**Your objective:**
Return the whole listing exactly as it stands.

**Entries supplied:**
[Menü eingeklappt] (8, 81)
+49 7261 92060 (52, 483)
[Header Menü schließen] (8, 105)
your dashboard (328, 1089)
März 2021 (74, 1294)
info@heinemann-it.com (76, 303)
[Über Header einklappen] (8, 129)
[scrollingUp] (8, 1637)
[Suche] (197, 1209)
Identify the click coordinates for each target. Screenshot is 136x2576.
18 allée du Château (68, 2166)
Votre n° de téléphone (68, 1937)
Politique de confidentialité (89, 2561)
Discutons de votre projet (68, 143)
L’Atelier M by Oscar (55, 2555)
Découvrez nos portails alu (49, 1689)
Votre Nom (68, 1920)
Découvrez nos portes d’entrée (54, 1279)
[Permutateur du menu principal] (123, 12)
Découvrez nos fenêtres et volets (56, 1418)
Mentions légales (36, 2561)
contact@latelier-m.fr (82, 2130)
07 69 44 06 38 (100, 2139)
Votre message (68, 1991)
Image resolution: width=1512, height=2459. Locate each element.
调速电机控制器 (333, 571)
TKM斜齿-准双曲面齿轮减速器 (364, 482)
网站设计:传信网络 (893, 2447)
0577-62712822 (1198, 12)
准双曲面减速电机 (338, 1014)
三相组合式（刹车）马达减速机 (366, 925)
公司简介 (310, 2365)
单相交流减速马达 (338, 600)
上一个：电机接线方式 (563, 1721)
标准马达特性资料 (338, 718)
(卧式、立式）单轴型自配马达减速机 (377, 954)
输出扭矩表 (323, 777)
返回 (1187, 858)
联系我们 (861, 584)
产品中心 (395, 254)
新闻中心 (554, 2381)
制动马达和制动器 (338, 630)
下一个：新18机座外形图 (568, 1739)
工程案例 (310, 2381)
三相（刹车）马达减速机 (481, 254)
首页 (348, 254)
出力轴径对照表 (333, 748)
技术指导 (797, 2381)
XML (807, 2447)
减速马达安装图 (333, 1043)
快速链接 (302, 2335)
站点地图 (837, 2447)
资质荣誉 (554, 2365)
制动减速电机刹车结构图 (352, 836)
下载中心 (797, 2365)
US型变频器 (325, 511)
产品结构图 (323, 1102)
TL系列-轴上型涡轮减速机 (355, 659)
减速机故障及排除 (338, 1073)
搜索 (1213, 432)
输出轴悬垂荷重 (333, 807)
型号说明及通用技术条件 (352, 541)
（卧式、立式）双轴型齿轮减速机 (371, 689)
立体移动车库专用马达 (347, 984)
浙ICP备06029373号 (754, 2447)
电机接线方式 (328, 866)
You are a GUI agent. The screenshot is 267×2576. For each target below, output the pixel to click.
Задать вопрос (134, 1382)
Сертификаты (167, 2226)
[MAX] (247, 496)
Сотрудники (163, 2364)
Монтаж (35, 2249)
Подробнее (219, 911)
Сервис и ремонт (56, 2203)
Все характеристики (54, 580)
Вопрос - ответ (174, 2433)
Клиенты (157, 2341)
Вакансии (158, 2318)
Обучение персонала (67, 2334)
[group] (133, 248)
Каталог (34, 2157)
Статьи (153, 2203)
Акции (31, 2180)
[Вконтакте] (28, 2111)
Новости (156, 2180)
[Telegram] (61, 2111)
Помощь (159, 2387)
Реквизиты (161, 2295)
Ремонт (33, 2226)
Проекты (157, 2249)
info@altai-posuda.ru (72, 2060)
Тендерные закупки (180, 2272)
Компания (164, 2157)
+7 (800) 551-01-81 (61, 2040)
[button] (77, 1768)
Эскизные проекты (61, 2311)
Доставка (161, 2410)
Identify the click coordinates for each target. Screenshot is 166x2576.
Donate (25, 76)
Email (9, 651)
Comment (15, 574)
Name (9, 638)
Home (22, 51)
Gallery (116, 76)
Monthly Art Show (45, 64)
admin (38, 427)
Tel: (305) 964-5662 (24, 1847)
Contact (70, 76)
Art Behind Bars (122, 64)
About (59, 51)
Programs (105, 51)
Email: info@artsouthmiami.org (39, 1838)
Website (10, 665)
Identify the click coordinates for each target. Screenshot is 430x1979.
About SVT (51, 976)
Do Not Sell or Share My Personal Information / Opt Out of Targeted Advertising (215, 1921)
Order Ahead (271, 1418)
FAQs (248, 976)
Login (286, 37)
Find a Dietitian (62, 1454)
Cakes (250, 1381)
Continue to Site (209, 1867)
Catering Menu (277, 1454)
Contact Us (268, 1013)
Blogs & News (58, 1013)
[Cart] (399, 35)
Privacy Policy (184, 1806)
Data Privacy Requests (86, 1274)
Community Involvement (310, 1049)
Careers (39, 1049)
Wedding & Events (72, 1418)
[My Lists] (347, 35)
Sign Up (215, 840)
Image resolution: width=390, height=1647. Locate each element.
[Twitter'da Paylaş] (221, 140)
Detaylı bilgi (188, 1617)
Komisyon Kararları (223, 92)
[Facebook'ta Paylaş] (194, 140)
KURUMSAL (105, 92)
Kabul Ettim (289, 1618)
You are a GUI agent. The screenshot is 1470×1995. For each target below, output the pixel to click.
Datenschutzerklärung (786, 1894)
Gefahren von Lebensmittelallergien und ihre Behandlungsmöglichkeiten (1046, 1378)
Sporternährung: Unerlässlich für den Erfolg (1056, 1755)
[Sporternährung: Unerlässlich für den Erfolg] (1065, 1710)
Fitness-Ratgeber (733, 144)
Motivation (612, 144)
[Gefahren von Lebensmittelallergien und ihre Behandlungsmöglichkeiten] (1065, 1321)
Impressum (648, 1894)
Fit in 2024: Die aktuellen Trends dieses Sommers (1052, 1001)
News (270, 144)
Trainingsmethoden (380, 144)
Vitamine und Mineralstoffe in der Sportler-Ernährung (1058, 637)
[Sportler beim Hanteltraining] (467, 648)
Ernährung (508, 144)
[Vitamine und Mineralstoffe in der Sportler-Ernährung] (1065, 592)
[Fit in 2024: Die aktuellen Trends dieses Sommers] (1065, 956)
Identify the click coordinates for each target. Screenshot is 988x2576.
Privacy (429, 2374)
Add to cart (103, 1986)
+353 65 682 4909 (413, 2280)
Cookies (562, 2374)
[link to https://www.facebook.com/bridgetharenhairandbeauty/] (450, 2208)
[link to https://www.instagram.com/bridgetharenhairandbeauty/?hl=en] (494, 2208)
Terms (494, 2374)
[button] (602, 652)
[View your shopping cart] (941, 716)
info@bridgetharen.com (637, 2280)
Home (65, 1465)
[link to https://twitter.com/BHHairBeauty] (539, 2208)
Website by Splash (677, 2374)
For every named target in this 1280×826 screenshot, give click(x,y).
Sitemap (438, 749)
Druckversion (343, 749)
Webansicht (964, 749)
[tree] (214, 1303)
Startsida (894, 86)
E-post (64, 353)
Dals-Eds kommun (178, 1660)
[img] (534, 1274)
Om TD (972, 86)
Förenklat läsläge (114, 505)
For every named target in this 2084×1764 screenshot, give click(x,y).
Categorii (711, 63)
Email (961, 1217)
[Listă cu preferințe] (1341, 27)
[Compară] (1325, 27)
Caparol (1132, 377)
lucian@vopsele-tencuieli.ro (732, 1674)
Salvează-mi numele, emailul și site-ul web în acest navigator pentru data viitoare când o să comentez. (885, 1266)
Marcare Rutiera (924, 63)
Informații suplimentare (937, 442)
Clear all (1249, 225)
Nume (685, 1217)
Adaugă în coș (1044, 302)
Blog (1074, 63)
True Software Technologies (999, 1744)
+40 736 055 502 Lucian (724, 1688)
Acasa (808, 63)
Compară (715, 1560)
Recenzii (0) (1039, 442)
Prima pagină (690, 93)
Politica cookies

**Your response:**
[Menü eingeklappt] (8, 81)
+49 7261 92060 (52, 483)
[Header Menü schließen] (8, 105)
your dashboard (328, 1089)
März 2021 (74, 1294)
info@heinemann-it.com (76, 303)
[Über Header einklappen] (8, 129)
[scrollingUp] (8, 1637)
[Suche] (197, 1209)
Identify the click coordinates for each target. Screenshot is 136x2576.
18 allée du Château (68, 2166)
Votre n° de téléphone (68, 1937)
Politique de confidentialité (89, 2561)
Discutons de votre projet (68, 143)
L’Atelier M by Oscar (55, 2555)
Découvrez nos portails alu (49, 1689)
Votre Nom (68, 1920)
Découvrez nos portes d’entrée (54, 1279)
[Permutateur du menu principal] (123, 12)
Découvrez nos fenêtres et volets (56, 1418)
Mentions légales (36, 2561)
contact@latelier-m.fr (82, 2130)
07 69 44 06 38 (100, 2139)
Votre message (68, 1991)
Image resolution: width=1512, height=2459. Locate each element.
调速电机控制器 (333, 571)
TKM斜齿-准双曲面齿轮减速器 (364, 482)
网站设计:传信网络 (893, 2447)
0577-62712822 (1198, 12)
准双曲面减速电机 (338, 1014)
三相组合式（刹车）马达减速机 (366, 925)
公司简介 (310, 2365)
单相交流减速马达 (338, 600)
上一个：电机接线方式 (563, 1721)
标准马达特性资料 (338, 718)
(卧式、立式）单轴型自配马达减速机 (377, 954)
输出扭矩表 (323, 777)
返回 (1187, 858)
联系我们 (861, 584)
产品中心 (395, 254)
新闻中心 (554, 2381)
制动马达和制动器 (338, 630)
下一个：新18机座外形图 (568, 1739)
工程案例 (310, 2381)
三相（刹车）马达减速机 (481, 254)
首页 (348, 254)
出力轴径对照表 (333, 748)
技术指导 (797, 2381)
XML (807, 2447)
减速马达安装图 (333, 1043)
快速链接 (302, 2335)
站点地图 (837, 2447)
资质荣誉 (554, 2365)
制动减速电机刹车结构图 (352, 836)
下载中心 (797, 2365)
US型变频器 (325, 511)
产品结构图 (323, 1102)
TL系列-轴上型涡轮减速机 (355, 659)
减速机故障及排除 (338, 1073)
搜索 (1213, 432)
输出轴悬垂荷重 (333, 807)
型号说明及通用技术条件 (352, 541)
（卧式、立式）双轴型齿轮减速机 (371, 689)
立体移动车库专用马达 (347, 984)
浙ICP备06029373号 (754, 2447)
电机接线方式 (328, 866)
You are a GUI agent. The screenshot is 267×2576. For each target below, output the pixel to click.
Задать вопрос (134, 1382)
Сертификаты (167, 2226)
[MAX] (247, 496)
Сотрудники (163, 2364)
Монтаж (35, 2249)
Подробнее (219, 911)
Сервис и ремонт (56, 2203)
Все характеристики (54, 580)
Вопрос - ответ (174, 2433)
Клиенты (157, 2341)
Вакансии (158, 2318)
Обучение персонала (67, 2334)
[group] (133, 248)
Каталог (34, 2157)
Статьи (153, 2203)
Акции (31, 2180)
[Вконтакте] (28, 2111)
Новости (156, 2180)
[Telegram] (61, 2111)
Помощь (159, 2387)
Реквизиты (161, 2295)
Ремонт (33, 2226)
Проекты (157, 2249)
info@altai-posuda.ru (72, 2060)
Тендерные закупки (180, 2272)
Компания (164, 2157)
+7 (800) 551-01-81 (61, 2040)
[button] (77, 1768)
Эскизные проекты (61, 2311)
Доставка (161, 2410)
Identify the click coordinates for each target. Screenshot is 166x2576.
Donate (25, 76)
Email (9, 651)
Comment (15, 574)
Name (9, 638)
Home (22, 51)
Gallery (116, 76)
Monthly Art Show (45, 64)
admin (38, 427)
Tel: (305) 964-5662 (24, 1847)
Contact (70, 76)
Art Behind Bars (122, 64)
About (59, 51)
Programs (105, 51)
Email: info@artsouthmiami.org (39, 1838)
Website (10, 665)
Identify the click coordinates for each target. Screenshot is 430x1979.
About SVT (51, 976)
Do Not Sell or Share My Personal Information / Opt Out of Targeted Advertising (215, 1921)
Order Ahead (271, 1418)
FAQs (248, 976)
Login (286, 37)
Find a Dietitian (62, 1454)
Cakes (250, 1381)
Continue to Site (209, 1867)
Catering Menu (277, 1454)
Contact Us (268, 1013)
Blogs & News (58, 1013)
[Cart] (399, 35)
Privacy Policy (184, 1806)
Data Privacy Requests (86, 1274)
Community Involvement (310, 1049)
Careers (39, 1049)
Wedding & Events (72, 1418)
[My Lists] (347, 35)
Sign Up (215, 840)
Image resolution: width=390, height=1647. Locate each element.
[Twitter'da Paylaş] (221, 140)
Detaylı bilgi (188, 1617)
Komisyon Kararları (223, 92)
[Facebook'ta Paylaş] (194, 140)
KURUMSAL (105, 92)
Kabul Ettim (289, 1618)
You are a GUI agent. The screenshot is 1470×1995. For each target below, output the pixel to click.
Datenschutzerklärung (786, 1894)
Gefahren von Lebensmittelallergien und ihre Behandlungsmöglichkeiten (1046, 1378)
Sporternährung: Unerlässlich für den Erfolg (1056, 1755)
[Sporternährung: Unerlässlich für den Erfolg] (1065, 1710)
Fitness-Ratgeber (733, 144)
Motivation (612, 144)
[Gefahren von Lebensmittelallergien und ihre Behandlungsmöglichkeiten] (1065, 1321)
Impressum (648, 1894)
Fit in 2024: Die aktuellen Trends dieses Sommers (1052, 1001)
News (270, 144)
Trainingsmethoden (380, 144)
Vitamine und Mineralstoffe in der Sportler-Ernährung (1058, 637)
[Sportler beim Hanteltraining] (467, 648)
Ernährung (508, 144)
[Vitamine und Mineralstoffe in der Sportler-Ernährung] (1065, 592)
[Fit in 2024: Die aktuellen Trends dieses Sommers] (1065, 956)
Identify the click coordinates for each target. Screenshot is 988x2576.
Privacy (429, 2374)
Add to cart (103, 1986)
+353 65 682 4909 (413, 2280)
Cookies (562, 2374)
[link to https://www.facebook.com/bridgetharenhairandbeauty/] (450, 2208)
[link to https://www.instagram.com/bridgetharenhairandbeauty/?hl=en] (494, 2208)
Terms (494, 2374)
[button] (602, 652)
[View your shopping cart] (941, 716)
info@bridgetharen.com (637, 2280)
Home (65, 1465)
[link to https://twitter.com/BHHairBeauty] (539, 2208)
Website by Splash (677, 2374)
For every named target in this 1280×826 screenshot, give click(x,y).
Sitemap (438, 749)
Druckversion (343, 749)
Webansicht (964, 749)
[tree] (214, 1303)
Startsida (894, 86)
E-post (64, 353)
Dals-Eds kommun (178, 1660)
[img] (534, 1274)
Om TD (972, 86)
Förenklat läsläge (114, 505)
For every named target in this 2084×1764 screenshot, give click(x,y).
Categorii (711, 63)
Email (961, 1217)
[Listă cu preferințe] (1341, 27)
[Compară] (1325, 27)
Caparol (1132, 377)
lucian@vopsele-tencuieli.ro (732, 1674)
Salvează-mi numele, emailul și site-ul web în acest navigator pentru data viitoare când o să comentez. (885, 1266)
Marcare Rutiera (924, 63)
Informații suplimentare (937, 442)
Clear all (1249, 225)
Nume (685, 1217)
Adaugă în coș (1044, 302)
Blog (1074, 63)
True Software Technologies (999, 1744)
+40 736 055 502 Lucian (724, 1688)
Acasa (808, 63)
Compară (715, 1560)
Recenzii (0) (1039, 442)
Prima pagină (690, 93)
Politica cookies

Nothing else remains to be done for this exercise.